Femministe o Femminucce? Un libro che fa discutere.

Questo era il titolo di un articolo della Repubblica di alcuni giorni fa.

Sotto il titolo, invece del nome e cognome dell’autrice, soltanto il nome che usa su instagram, il numero di follower e il fatto che si tratti di un’influencer-attivista.

Storco inevitabilmente il naso e mi domando se questo libro può veramente fare per me.

Il femminismo e la letteratura femminista sono indissolubilmente legati alla mia vita.
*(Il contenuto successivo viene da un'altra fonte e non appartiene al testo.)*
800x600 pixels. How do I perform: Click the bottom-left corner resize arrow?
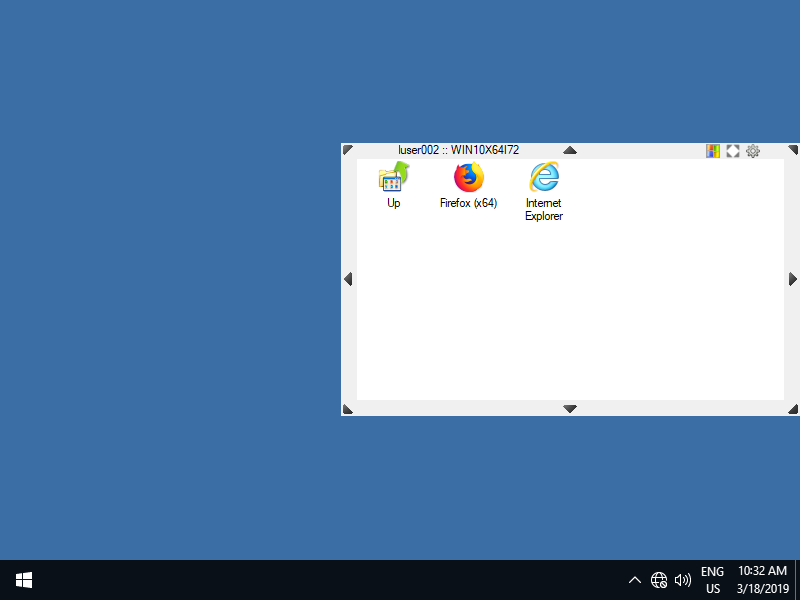pos(347,409)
Indimenticabili sono le emozioni donatemi dalla Woolf, le poesie di Audre Lorde e potrei proseguire con gli studi rivoluzionari della Gimbutas, giusto per citarne alcune.

Non sono ancora riuscita a comprendere la necessità di sottolineare l’attività di influencer, all’interno di un libro che racconta il percorso intrapreso da Federica Fabrizio, nella conoscenza di donne che hanno scritto un pezzo di storia femminista.

Ci tengo però a sottolineare che forse, la mancata comprensione di questo meccanismo associativo, sia soltanto un mio limite.

C’è un nuovo mondo di attiviste che dei social hanno fatto il mezzo principale di divulgazione dei loro pensieri.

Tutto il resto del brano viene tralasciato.